··· DATA PROVIDED

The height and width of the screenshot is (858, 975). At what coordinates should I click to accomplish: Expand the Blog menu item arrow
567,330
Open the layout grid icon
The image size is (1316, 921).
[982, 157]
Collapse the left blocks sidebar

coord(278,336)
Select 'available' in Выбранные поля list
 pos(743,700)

······
··· DATA PROVIDED

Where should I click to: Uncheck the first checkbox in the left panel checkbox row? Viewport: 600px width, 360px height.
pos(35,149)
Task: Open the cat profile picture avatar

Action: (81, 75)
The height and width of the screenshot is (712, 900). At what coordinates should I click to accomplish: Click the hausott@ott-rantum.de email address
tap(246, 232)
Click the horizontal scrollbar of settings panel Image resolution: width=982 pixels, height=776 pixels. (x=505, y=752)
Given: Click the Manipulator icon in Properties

······

**REQUIREMENTS**
Rewrite the data from the line with "Where should I" to the line with "Given: Click the" as a JSON list of strings, one string per line, leaving out blank lines.

**CORRECT RESPONSE**
[
  "Where should I click to: Uncheck the first checkbox in the left panel checkbox row? Viewport: 600px width, 360px height.",
  "pos(35,149)",
  "Task: Open the cat profile picture avatar",
  "Action: (81, 75)",
  "The height and width of the screenshot is (712, 900). At what coordinates should I click to accomplish: Click the hausott@ott-rantum.de email address",
  "tap(246, 232)",
  "Click the horizontal scrollbar of settings panel Image resolution: width=982 pixels, height=776 pixels. (x=505, y=752)",
  "Given: Click the Manipulator icon in Properties"
]